|
Entropic 2.3.8
Local-first agentic inference engine
|
EWMA-based throughput tracker for generation budgeting. More...
#include <entropic/inference/throughput_tracker.h>
Public Member Functions | |
| void | record (int tokens_generated, int64_t elapsed_ms) |
| Record a completed generation sample. | |
| double | tok_per_sec () const |
| Current smoothed throughput estimate. | |
| int64_t | predict_ms (int token_count) const |
| Predict wall-clock time for generating N tokens. | |
| int | recommend_tokens (int64_t time_budget_ms, float headroom=0.9f, int floor=64) const |
| Recommend max_tokens to fit within a time budget. | |
| int | sample_count () const |
| Number of recorded samples. | |
| void | reset () |
| Reset all throughput data. | |
EWMA-based throughput tracker for generation budgeting.
Single concrete class (no three-layer hierarchy). Records tok/s samples from completed generations and provides smoothed estimates for auto-adaptation of max_tokens.
Definition at line 43 of file throughput_tracker.h.
| int64_t entropic::ThroughputTracker::predict_ms | ( | int | token_count | ) | const |
Predict wall-clock time for generating N tokens.
| token_count | Desired token count. |
| token_count | Desired token count. |
Definition at line 69 of file throughput_tracker.cpp.
| int entropic::ThroughputTracker::recommend_tokens | ( | int64_t | time_budget_ms, |
| float | headroom = 0.9f, |
||
| int | floor = 64 |
||
| ) | const |
Recommend max_tokens to fit within a time budget.
| time_budget_ms | Available wall-clock time. |
| headroom | Fraction of budget to target (e.g., 0.9 = 90%). |
| floor | Minimum token count to return (never recommend fewer). |
| time_budget_ms | Available wall-clock time. |
| headroom | Fraction of budget to target. |
| floor | Minimum token count to return. |
Definition at line 87 of file throughput_tracker.cpp.

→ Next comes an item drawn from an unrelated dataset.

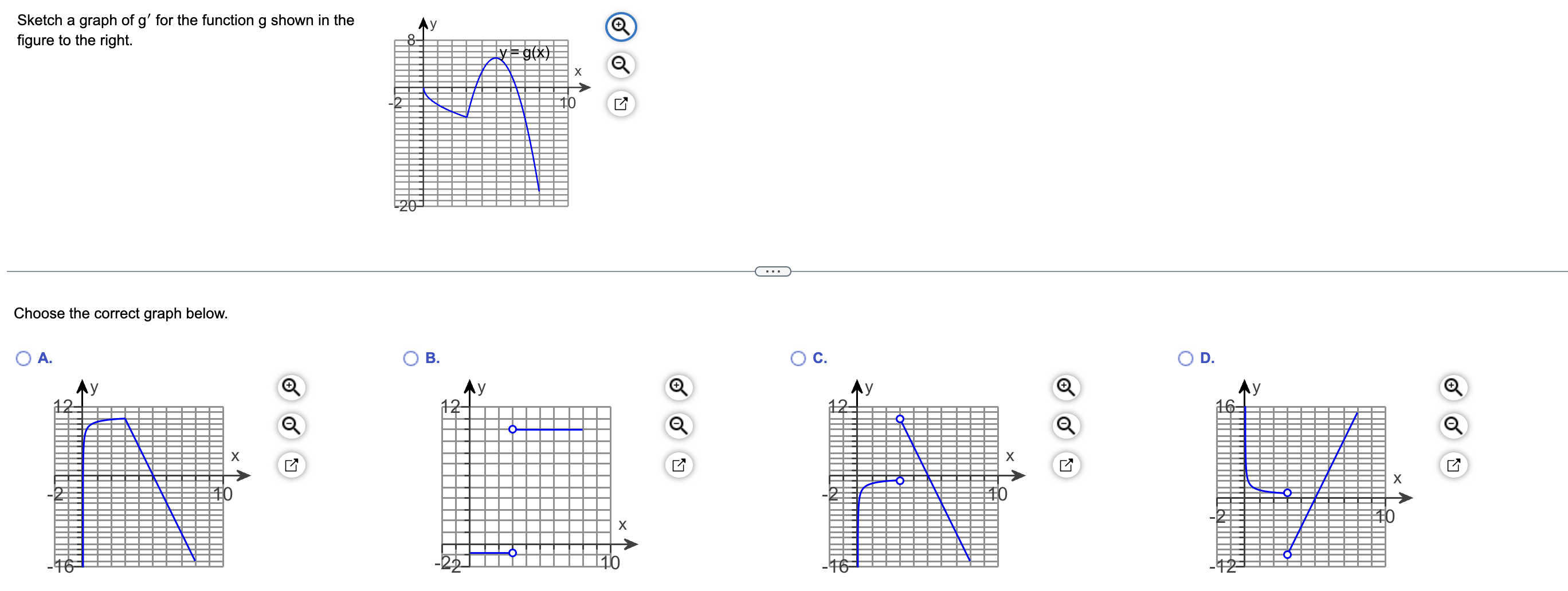Open graph C in an enlarged external view

1065,465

| void entropic::ThroughputTracker::record | ( | int | tokens_generated, |
| int64_t | elapsed_ms | ||
| ) |
Record a completed generation sample.
| tokens_generated | Number of tokens produced. |
| elapsed_ms | Wall-clock generation time in milliseconds. |
Updates the EWMA. Ignores samples with fewer than kMinTokens tokens or elapsed_ms <= 0 (degenerate generations).

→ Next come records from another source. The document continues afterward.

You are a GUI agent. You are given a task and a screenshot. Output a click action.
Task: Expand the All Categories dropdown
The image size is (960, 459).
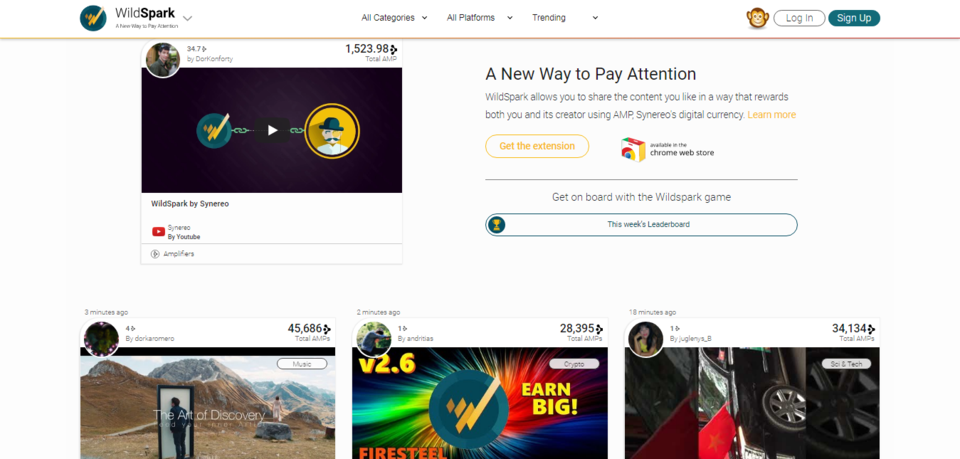click(x=394, y=18)
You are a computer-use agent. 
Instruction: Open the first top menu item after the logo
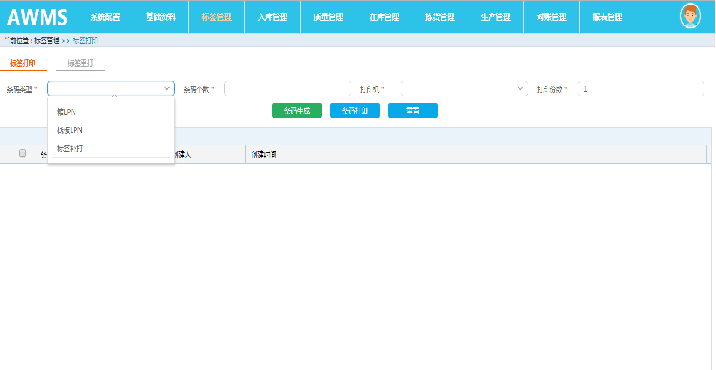(x=105, y=17)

| tokens_generated | Number of tokens produced. |
| elapsed_ms | Wall-clock generation time in milliseconds. |
Definition at line 27 of file throughput_tracker.cpp.
| void entropic::ThroughputTracker::reset | ( | ) |
| int entropic::ThroughputTracker::sample_count | ( | ) | const |
Number of recorded samples.
Definition at line 106 of file throughput_tracker.cpp.
| double entropic::ThroughputTracker::tok_per_sec | ( | ) | const |
Current smoothed throughput estimate.
Definition at line 58 of file throughput_tracker.cpp.